CHALLENGE 1 ▸
List the civil society organizations named in the text on technology and empowerment in Nepal.
CHALLENGE 2 ▸
Write the next part of the text on technology and empowerment in Nepal, starting after its final sentence.

DOCUMENT SECTION ▸
########################################

He would definitely benefit from a visit by Nobel Laureat, Professor Muhammed Yunus of Bangladesh as to how he has  successfully developing women technicians and technologists to set up around 10,000 solar panels each month as well as using ICT to empower rural women. Access to such technologies through many Poly Technical Institutes proposed in the public and private sector would greatly emancipate and empower the vast number of Dalits of Nepal to function in the new Nepal as technicians, technologist and entrepreneurs. Similarly, he should invite our own Dr Mahabir Pun, Magsaysay Awardee, to come up with his visionary National ICT Programme to create ‘Smart Villages’ to be funded by the government in public-partnership with Rotary District 3292 Nepal and other like-minded civil society organizations like  Lions Club, Jaycees etc.

########################################

GIVEN MATERIAL ▸

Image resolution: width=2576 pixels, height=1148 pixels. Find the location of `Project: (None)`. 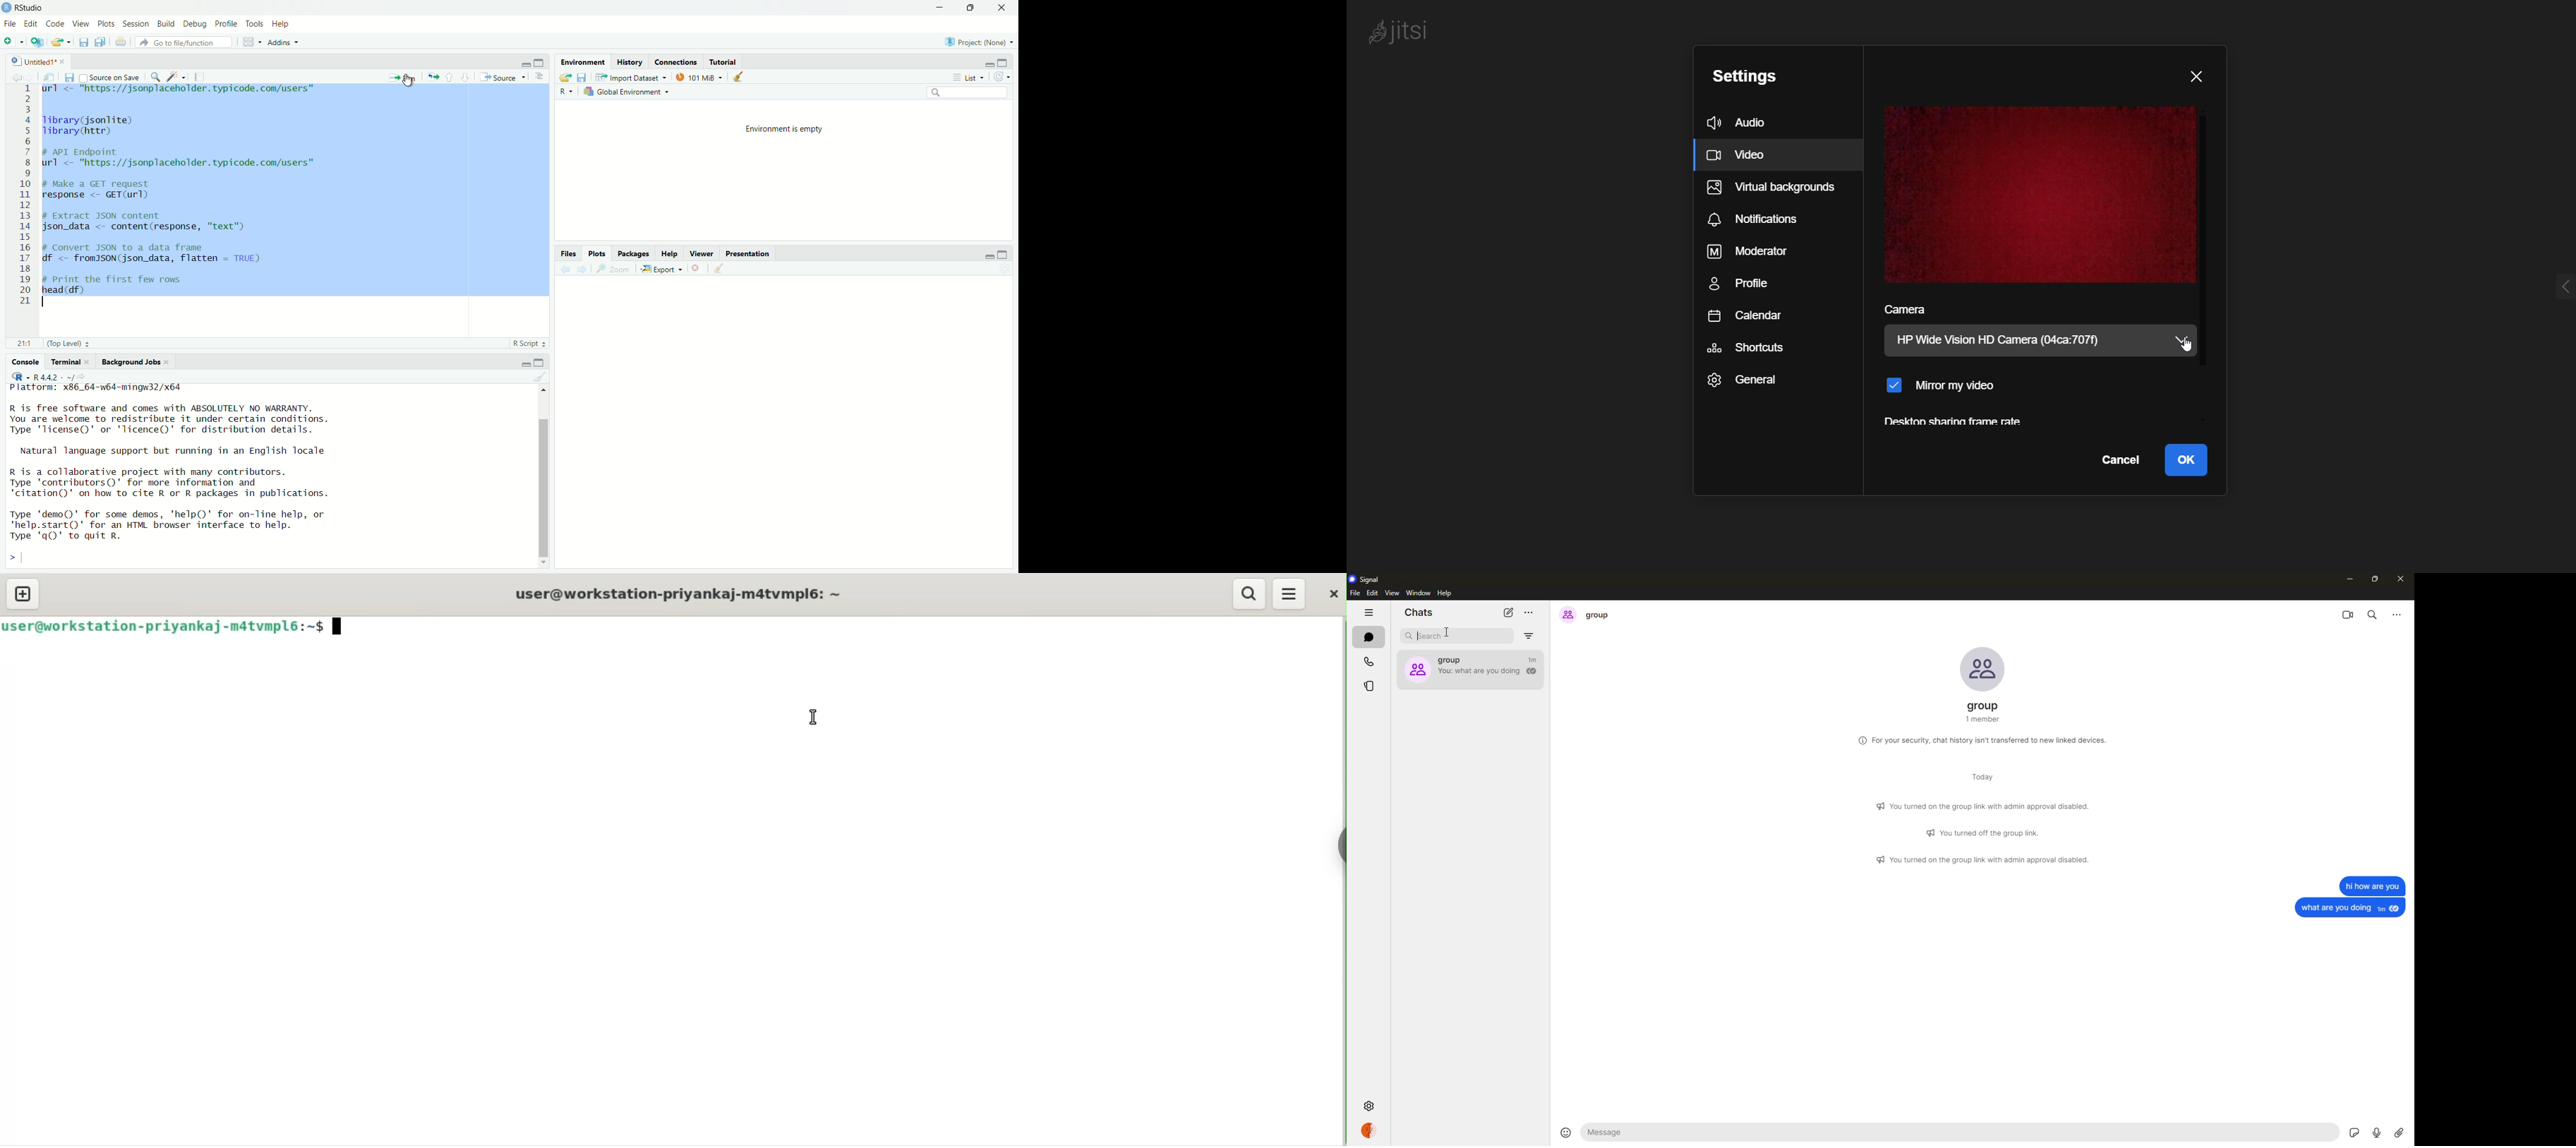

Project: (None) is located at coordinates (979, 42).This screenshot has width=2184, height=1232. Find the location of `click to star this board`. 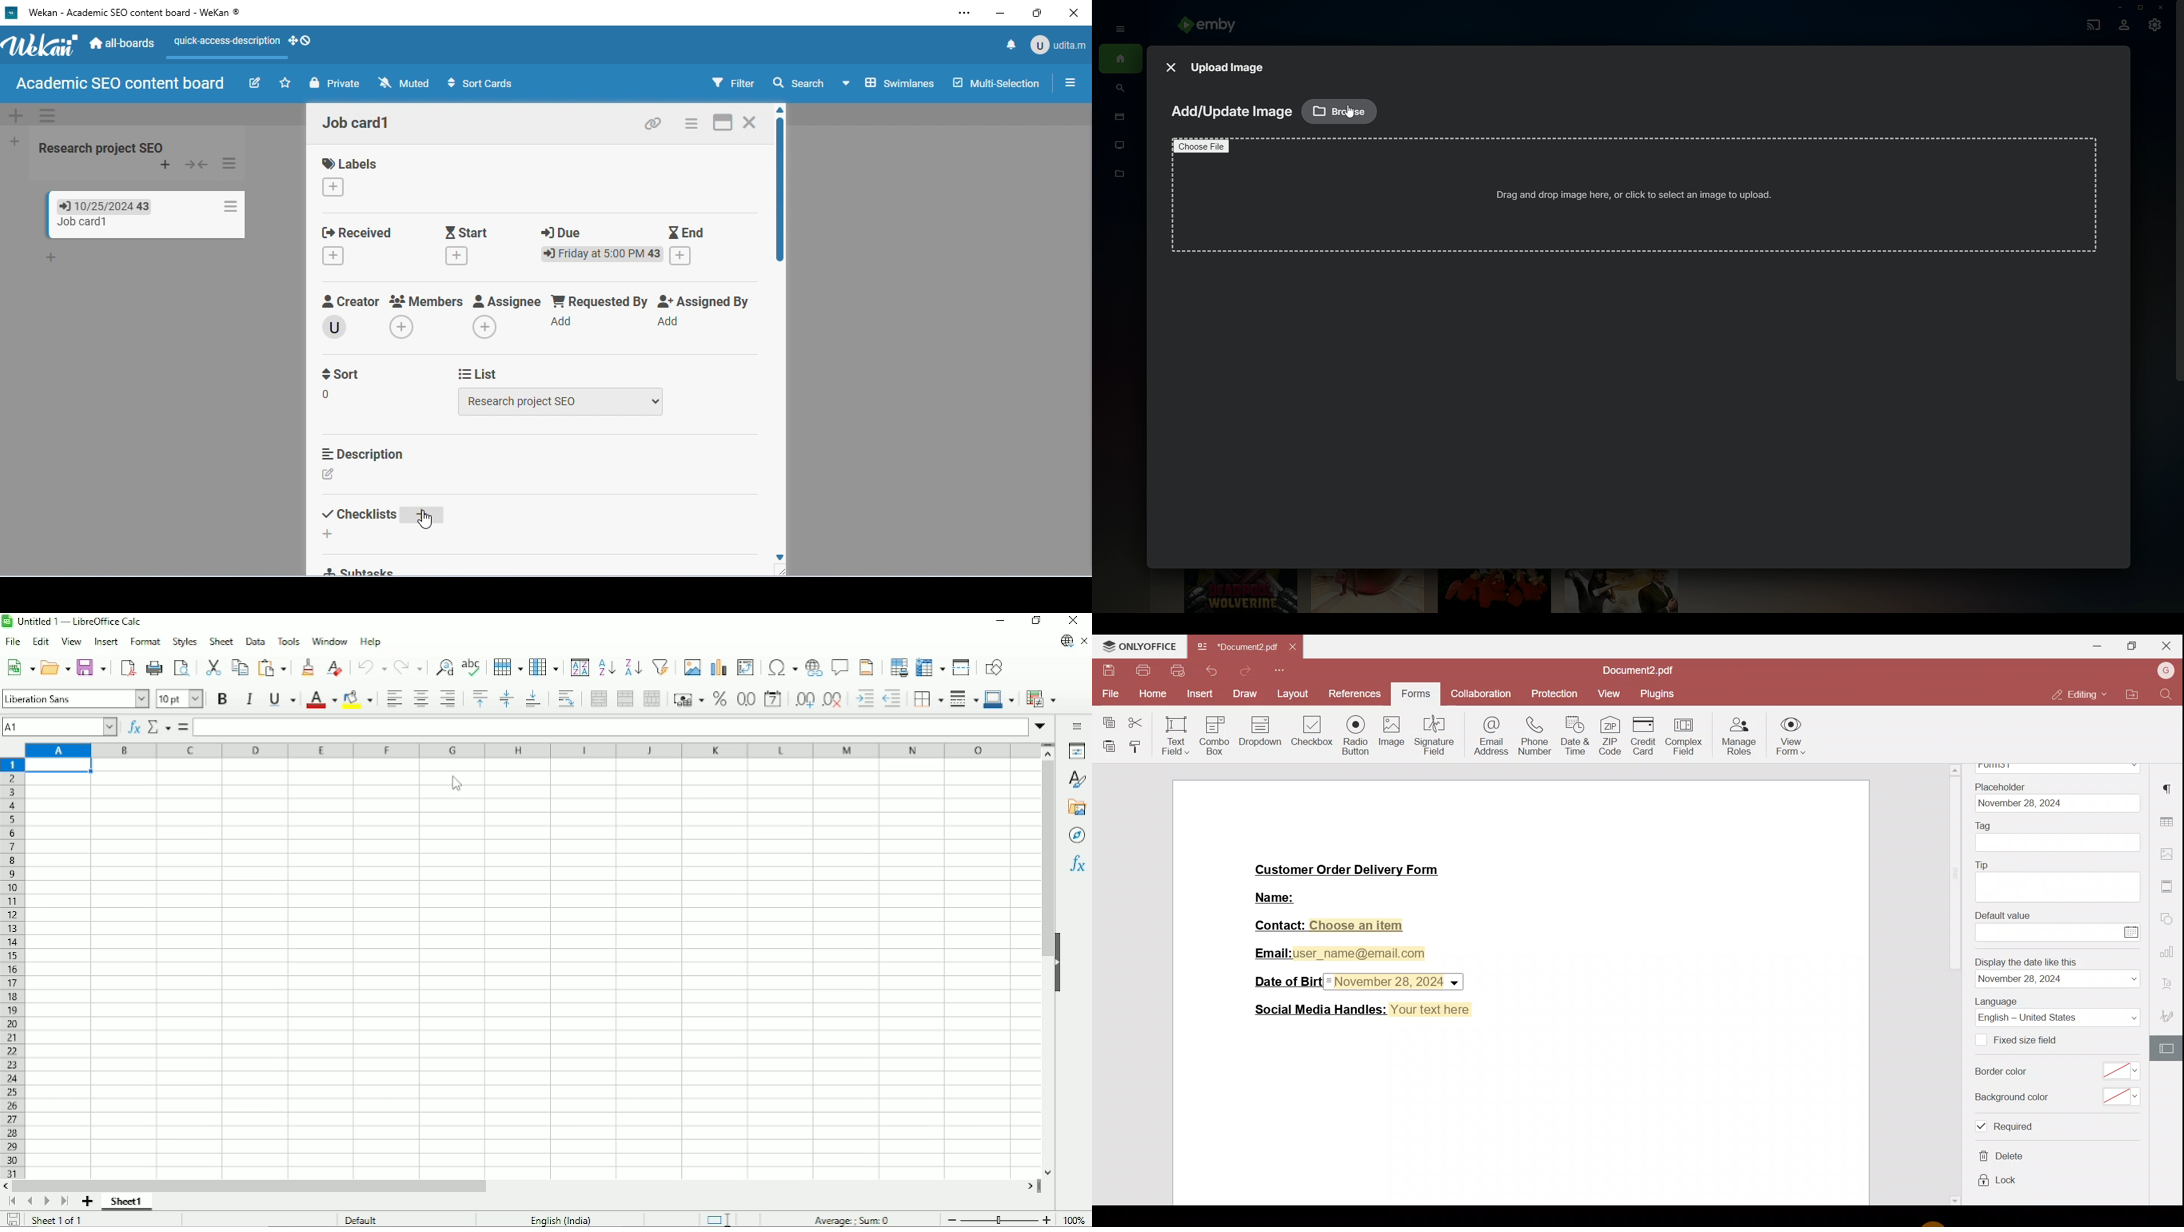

########################################

EXERCISE RESULT 1 ▸
Rotary District 3292 Nepal
Lions Club
Jaycees

EXERCISE RESULT 2 ▸
If the V-shaped global recession becomes W-shaped as expected by Nouriel Roubini forget foreign aid to that extent. Yes, they will me much commitment but very little dispersal. Most conspicuous is the absence of any reference to Economic Diplomacy at a time of globalization in distress for the need to deepen as well as diversify our aid, trade, investment, tourism and remittance markets. What could be the further impact on deficit financing if the oil prices rose up again due to set backs in Iraq and Iran? What if the monsoons failed in much of Nepal and North and North East India? What if the Law and Order and Internal Security parameters do not turn out as anticipated? What if Markets collapse leading to huge Capital Flight and the Mafia take over? Can such a weak State weather the storm, especially when there is no National Government in sight?

We have experienced where the attempted leap-frog Budget of the Maoists have brought us at --- 3.9% GDP with more than 13% inflation, massive unemployment and food insecurity. In real terms this peace Budget was a veritable failure. The ‘peace dividend’ is as elusive as the Yeti. Now that UML Budget tries to outdo the Maoists in populism there really is no for the 22 Party Coalition to be engaged in Contingency Planning to grapple with the worst case scenario of economic collapse keeping foremost the solemn goal of National Security and Democracy.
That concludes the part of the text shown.